Инженер-конструктор Н.В. Никитин намного обогнал свое время не только в задуманном, но и осуществленном. Однако, имя великого созидателя, в шестидесятые-семидесятые годы прошлого столетия удивлявшего мир, сегодня незаслуженно забыто. Даже в Москве, где он самоотверженно работал большую часть своей жизни, его именем не названа ни одна улица, нет памятных мест, связанных с его именем… Нет даже мемориальной доски на доме, в котором он жил. В разные годы соратниками поднимался вопрос о присвоении (по традиции) Останкинской башне имени ее автора, но и это предложение осталось неосуществленным.


СТАТЬЯ И ИНТЕРВЬЮ С Н.В. НИКИТИНЫМ

Случайный высотник

Как-то так получилось, что познакомился я с Никитиным всего-то за год до его кончины, когда он уже был и лауреатом Ленинской и Государственной премий, орденоносцем и автором проекта построенной к тому времени Останкинской телебашни, самого высокого тогда сооружения в мире. О нем уже много было написано восторженных слов, вернее - о самом главном проекте жизни, об этой самой башне, и о других стройках, в которых он принимал участие: Дома культуры и науки в Варшаве, Московского государственного университета на Ленинских горах, монумента Матери-Родине на Мамаевом кургане в Волгограде и многих других, уже введенных в строй проектов или только существовавших в кальках, но так и не осуществленных, бывших по своим размерам и значению не менее грандиозными.

Поэтому и сам он представлялся под стать этим проектам, если не столь внушительных размеров, то уж во всяком случае, значительным видом своим, манерой поведения. Ведь очень часто дела человека невольно переносишь и на него самого. Хотя это не всегда совпадает.

**Список строк:**
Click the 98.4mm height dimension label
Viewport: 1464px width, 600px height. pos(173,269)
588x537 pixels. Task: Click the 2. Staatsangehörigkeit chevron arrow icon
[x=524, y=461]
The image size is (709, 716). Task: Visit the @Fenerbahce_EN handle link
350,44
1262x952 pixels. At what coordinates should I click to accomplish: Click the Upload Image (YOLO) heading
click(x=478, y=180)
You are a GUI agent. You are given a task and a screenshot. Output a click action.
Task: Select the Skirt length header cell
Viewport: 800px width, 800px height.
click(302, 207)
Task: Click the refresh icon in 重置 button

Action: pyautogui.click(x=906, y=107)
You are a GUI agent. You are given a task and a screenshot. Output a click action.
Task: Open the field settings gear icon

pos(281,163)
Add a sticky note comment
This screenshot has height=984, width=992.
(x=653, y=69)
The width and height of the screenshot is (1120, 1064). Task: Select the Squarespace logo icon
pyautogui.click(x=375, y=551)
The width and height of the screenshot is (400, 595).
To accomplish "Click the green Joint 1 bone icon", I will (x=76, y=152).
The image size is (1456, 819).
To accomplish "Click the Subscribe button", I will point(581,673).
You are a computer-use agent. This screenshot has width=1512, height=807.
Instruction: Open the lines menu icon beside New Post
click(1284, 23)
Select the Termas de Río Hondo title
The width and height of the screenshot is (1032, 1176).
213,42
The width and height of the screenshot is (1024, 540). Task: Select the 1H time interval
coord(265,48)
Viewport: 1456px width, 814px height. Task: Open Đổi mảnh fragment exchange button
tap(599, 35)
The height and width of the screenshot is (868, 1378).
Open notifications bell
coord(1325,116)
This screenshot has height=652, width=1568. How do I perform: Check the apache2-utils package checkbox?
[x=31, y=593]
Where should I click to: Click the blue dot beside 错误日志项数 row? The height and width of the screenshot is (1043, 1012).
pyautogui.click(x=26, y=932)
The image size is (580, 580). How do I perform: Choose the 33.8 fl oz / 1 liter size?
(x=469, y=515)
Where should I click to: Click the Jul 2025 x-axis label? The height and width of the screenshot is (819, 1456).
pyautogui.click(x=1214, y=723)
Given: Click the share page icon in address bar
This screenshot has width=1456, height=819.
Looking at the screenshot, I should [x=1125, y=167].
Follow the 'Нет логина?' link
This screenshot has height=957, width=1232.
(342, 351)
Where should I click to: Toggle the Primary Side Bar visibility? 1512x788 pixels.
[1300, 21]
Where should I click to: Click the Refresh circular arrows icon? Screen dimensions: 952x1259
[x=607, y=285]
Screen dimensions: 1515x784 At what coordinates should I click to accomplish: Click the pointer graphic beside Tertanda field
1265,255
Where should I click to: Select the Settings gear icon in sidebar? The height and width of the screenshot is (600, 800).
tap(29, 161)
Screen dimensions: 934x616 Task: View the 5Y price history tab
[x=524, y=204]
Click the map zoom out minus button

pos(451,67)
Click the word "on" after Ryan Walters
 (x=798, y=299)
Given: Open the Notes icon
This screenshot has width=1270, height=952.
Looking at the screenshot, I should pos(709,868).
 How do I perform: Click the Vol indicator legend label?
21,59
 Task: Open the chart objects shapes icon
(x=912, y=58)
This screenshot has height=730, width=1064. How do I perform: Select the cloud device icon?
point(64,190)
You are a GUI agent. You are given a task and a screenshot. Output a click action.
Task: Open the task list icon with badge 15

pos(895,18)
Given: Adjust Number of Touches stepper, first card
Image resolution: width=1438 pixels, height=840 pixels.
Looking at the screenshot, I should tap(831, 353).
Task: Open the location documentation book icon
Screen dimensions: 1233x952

**Письменное задание A:**
Перепишите из текста о Н.В. Никитине отрывок от слов «Поэтому и сам» до слов «не всегда совпадает.» включительно.
**Письменное задание B:**
Какое сооружение в тексте о Н.В. Никитине названо самым высоким на тот момент в мире?

**Результат A:**
Поэтому и сам он представлялся под стать этим проектам, если не столь внушительных размеров, то уж во всяком случае, значительным видом своим, манерой поведения. Ведь очень часто дела человека невольно переносишь и на него самого. Хотя это не всегда совпадает.

**Результат B:**
Останкинская телебашня.